3.      Gangguan somatisasi
Berbagai keluhan yang muncul berulang mengenai simtom fisik yang tidak ada dasar organis yang jelas. Ciri-cirinya adalah simtom menimbulkan kunjungan medis ynag sering atau menyebabkan hendaya yang signifikan dalam fungsi.

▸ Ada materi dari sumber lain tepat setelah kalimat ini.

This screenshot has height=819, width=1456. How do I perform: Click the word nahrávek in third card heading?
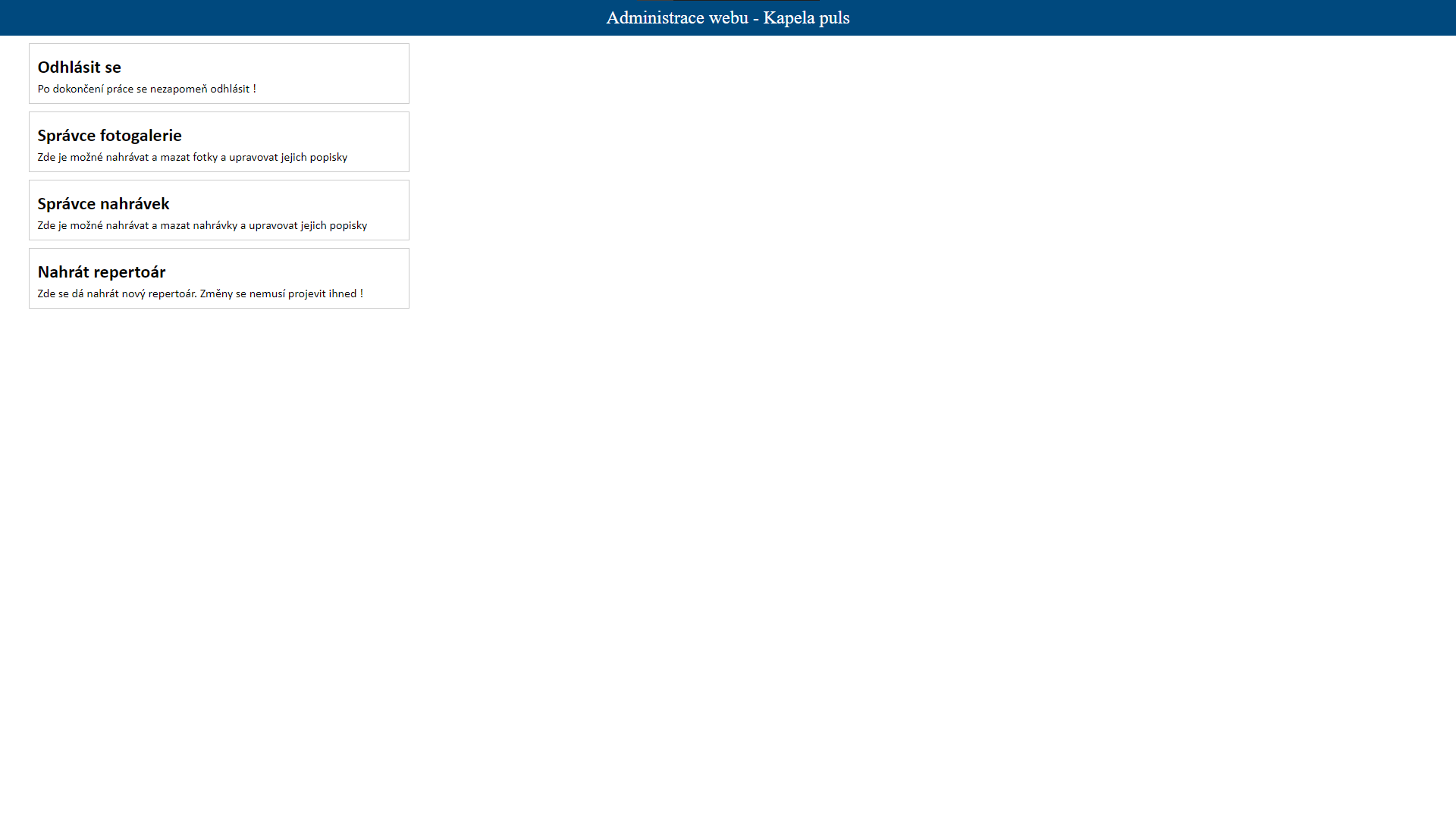(134, 204)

4.      Gangguan dismorfik tubuh
Terpaku pada kerusakan fisik yang dibayangkan atau yang dilebih-lebihkan. Ciri-cirinya, seseorang dapat meyakini bahwa orang lain kurang memikirkan dirinya karena kerusakan yang dipersepsikannya. Dan orang tersebut dapat terlibat dalam perilaku kompulsif, seperti berdandan yang berlebihan, yang bertujuan untuk memperbaiki kekurangan yang dipersepsikannya.
Pendekatan Penanganan Somatoform
1.      Pendekatan biomedis
Penggunaan antidepresan yang terbatas dalam menangani hipokondriasis.
2.      Terapi kognitif-behavioral
Dapat berfokus pada menghilangnya sumber-sumber reinforcement sekunder (keuntungan sekunder), memperbaiki perkembangan keterampilan coping untuk mengatasi stres, dan memperbaiki keyakinan yang berlebihan atau terdistorsi mengenai kesehatan atau penampilan seseorang.
3.      Terapi psikodinamika
Berorientasi pada pemahaman terhadap pemahaman yang dapat ditujukan untuk mengidentifikasikan dan mengenali konflik-konflik tidak sadar yang mendasarinya.
DAFTAR PUSTAKA

Nevid S, Jeffrey., Rathus A, Spencer., dan Greene, Beverly. 2005. Psikologi 
Abnormal Jilid1. Jakarta: Penerbit Erlangga.